## START Exercise material

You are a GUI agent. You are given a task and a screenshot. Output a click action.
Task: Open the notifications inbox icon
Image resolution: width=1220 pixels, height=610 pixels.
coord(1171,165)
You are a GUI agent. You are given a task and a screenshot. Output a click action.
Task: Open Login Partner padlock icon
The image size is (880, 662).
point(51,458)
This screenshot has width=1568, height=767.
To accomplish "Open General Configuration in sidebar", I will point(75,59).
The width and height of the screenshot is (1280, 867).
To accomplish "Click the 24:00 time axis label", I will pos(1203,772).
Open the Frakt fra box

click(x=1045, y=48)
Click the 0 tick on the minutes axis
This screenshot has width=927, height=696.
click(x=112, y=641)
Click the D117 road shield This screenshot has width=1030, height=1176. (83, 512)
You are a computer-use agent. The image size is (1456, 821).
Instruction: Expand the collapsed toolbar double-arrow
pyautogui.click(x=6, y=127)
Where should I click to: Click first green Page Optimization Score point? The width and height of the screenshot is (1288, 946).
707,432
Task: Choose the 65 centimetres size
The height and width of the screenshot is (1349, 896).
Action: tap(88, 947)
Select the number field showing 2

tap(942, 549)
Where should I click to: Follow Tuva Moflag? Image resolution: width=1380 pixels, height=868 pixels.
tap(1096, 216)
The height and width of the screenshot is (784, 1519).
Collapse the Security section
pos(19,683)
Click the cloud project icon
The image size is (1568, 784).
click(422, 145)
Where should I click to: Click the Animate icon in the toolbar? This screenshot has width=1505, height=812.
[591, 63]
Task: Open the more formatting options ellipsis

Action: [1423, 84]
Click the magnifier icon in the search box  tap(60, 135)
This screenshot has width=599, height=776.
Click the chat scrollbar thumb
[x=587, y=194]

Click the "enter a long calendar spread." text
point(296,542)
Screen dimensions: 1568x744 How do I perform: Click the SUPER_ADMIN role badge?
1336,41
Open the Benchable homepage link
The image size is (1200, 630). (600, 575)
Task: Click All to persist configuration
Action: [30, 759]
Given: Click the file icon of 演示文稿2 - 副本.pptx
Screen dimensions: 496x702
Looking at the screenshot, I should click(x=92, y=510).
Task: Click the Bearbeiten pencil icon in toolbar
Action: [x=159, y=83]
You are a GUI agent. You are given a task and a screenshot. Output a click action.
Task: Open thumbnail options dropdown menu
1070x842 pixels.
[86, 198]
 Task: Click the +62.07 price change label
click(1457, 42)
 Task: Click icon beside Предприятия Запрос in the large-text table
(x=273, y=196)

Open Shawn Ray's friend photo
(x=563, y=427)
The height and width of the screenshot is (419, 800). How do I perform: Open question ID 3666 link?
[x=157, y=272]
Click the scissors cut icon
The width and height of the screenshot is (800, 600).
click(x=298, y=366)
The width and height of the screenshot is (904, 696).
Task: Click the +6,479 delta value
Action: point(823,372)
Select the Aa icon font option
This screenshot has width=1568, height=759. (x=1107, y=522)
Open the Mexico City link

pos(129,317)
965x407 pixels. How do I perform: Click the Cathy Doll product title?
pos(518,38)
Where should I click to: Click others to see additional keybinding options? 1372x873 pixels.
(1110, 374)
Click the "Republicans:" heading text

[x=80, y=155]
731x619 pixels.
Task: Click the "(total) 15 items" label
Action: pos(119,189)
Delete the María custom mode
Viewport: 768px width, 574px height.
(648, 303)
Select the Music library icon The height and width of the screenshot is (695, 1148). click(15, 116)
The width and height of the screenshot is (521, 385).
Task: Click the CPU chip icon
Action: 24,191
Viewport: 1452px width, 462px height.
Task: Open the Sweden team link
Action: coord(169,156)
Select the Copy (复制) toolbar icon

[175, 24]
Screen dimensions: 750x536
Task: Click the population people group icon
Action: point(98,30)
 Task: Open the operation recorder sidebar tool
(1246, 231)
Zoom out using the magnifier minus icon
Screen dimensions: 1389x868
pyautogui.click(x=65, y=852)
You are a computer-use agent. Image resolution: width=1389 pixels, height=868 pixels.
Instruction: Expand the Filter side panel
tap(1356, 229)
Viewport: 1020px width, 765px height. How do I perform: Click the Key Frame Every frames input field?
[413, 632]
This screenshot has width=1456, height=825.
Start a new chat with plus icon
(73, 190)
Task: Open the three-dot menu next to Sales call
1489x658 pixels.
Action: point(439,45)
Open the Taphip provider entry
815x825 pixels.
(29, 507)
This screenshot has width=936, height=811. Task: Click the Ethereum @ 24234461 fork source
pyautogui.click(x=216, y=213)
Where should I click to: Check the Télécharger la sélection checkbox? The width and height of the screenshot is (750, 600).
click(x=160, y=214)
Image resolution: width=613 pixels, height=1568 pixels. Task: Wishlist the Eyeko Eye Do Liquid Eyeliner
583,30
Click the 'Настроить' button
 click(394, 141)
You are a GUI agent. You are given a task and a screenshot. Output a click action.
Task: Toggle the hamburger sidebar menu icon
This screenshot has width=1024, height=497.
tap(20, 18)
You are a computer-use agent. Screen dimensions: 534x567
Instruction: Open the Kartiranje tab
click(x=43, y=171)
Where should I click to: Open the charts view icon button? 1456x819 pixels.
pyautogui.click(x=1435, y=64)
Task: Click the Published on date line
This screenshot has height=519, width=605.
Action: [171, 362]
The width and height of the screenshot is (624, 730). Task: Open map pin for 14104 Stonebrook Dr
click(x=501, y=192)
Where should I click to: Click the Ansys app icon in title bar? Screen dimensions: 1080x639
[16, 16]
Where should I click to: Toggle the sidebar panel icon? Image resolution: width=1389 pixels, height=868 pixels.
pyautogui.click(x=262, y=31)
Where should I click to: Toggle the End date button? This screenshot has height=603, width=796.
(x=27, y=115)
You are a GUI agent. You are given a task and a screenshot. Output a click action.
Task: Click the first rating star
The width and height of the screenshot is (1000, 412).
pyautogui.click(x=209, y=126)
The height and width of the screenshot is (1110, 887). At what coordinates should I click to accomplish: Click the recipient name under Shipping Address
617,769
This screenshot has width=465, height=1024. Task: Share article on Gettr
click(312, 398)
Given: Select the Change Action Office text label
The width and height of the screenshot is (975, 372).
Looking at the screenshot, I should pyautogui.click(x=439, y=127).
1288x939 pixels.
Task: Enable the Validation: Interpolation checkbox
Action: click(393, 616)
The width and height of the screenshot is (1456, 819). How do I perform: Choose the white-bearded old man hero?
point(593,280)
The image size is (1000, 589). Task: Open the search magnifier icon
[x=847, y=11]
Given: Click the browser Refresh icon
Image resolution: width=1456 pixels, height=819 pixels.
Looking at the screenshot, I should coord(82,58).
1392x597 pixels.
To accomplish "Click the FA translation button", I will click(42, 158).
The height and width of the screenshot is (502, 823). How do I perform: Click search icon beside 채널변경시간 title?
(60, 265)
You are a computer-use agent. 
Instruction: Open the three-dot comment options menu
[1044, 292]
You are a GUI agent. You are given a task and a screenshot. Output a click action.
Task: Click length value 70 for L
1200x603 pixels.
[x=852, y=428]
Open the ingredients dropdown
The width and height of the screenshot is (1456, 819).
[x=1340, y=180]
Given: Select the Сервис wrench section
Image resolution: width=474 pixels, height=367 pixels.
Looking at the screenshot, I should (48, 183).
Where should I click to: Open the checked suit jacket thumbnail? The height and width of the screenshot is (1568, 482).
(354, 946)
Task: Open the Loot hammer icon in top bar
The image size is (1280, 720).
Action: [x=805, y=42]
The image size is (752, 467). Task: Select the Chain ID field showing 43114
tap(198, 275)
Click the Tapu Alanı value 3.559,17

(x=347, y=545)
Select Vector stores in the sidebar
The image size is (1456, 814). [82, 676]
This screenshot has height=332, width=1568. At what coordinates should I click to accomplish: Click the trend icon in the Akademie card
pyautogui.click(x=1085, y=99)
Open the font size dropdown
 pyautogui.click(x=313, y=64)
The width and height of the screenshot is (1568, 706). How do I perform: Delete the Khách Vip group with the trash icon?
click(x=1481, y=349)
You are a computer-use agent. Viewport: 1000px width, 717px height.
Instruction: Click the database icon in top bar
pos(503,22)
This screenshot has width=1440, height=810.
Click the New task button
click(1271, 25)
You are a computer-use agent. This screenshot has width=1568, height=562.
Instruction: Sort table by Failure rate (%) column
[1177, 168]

## END Exercise material

» **Written instruction**: Please copy out, line for line, the stretch of material from the line containing "The width and height of the screenshot is (1568, 706)." through the end.

» **Problem solution**:
The width and height of the screenshot is (1568, 706). How do I perform: Delete the Khách Vip group with the trash icon?
click(x=1481, y=349)
You are a computer-use agent. Viewport: 1000px width, 717px height.
Instruction: Click the database icon in top bar
pos(503,22)
This screenshot has width=1440, height=810.
Click the New task button
click(1271, 25)
You are a computer-use agent. This screenshot has width=1568, height=562.
Instruction: Sort table by Failure rate (%) column
[1177, 168]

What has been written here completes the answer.